Reproduce every line of the listing below, with no changes.
»»
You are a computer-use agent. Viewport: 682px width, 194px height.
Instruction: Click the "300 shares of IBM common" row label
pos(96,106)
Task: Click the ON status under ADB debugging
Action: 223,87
««
◆ **EXERCISE SOLUTION**
You are a computer-use agent. Viewport: 682px width, 194px height.
Instruction: Click the "300 shares of IBM common" row label
pos(96,106)
Task: Click the ON status under ADB debugging
Action: 223,87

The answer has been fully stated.